Please use this identifier to cite or link to this item: https://www.um.edu.mt/library/oar/handle/123456789/125504
Title: Co-education vs. all-girls schools : the effects of schooling on the way young women perceive gender roles within a local context
Authors: Camilleri, Cheryl (2024)
Keywords: Sex role -- Malta
Education -- Malta
Students -- Malta
Issue Date: 2024
Citation: Camilleri, C. (2024). Co-education vs. all-girls schools: the effects of schooling on the way young women perceive gender roles within a local context (Bachelor's dissertation).
Abstract: Gender is a concept which is learned throughout life, and is in fact extremely fluid depending on various temporal-spatial variants. Education is a great contributor to the process of socialisation, particularly throughout the most formative years of a person’s life. Therefore it can be said that an individual’s sense of self could be shaped in a large way by their educational experiences.
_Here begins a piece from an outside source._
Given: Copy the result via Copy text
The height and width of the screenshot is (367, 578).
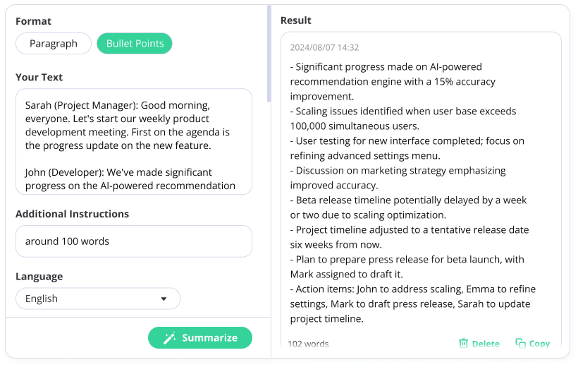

The study will attempt to understand whether the experiences lived by four young women throughout their secondary school years has had an effect on their perception on traditional gender roles, both through the formal curriculum followed, as well as through the internalisation of informal messages transferred by the school environment as a whole. This dissertation features a qualitative study on whether co-education vs. all-girls schooling has any effect on the way young girls perceive gender roles within a Maltese context. The focus of this study is on secondary schooling, and the data will be gathered through interviews with four young women aged between eighteen and twenty years of age. Two of the participants have attended co-education schools, both private and state respectively, whilst the other two have attended all-girls schools. The interviews with the four participants highlighted that certain aspects of their educational experiences left an impact on their perceptions surrounding gender issues, with some of them even re-living similar events in their higher educational settings. The possible effects of religion, as well as conservative mindsets of the schools’ administrative and teaching staff also impacted the way that female students were treated. In the end, it seems that the four participants have credited their families and social circles for holding the most bearing on their current perspectives on gender roles.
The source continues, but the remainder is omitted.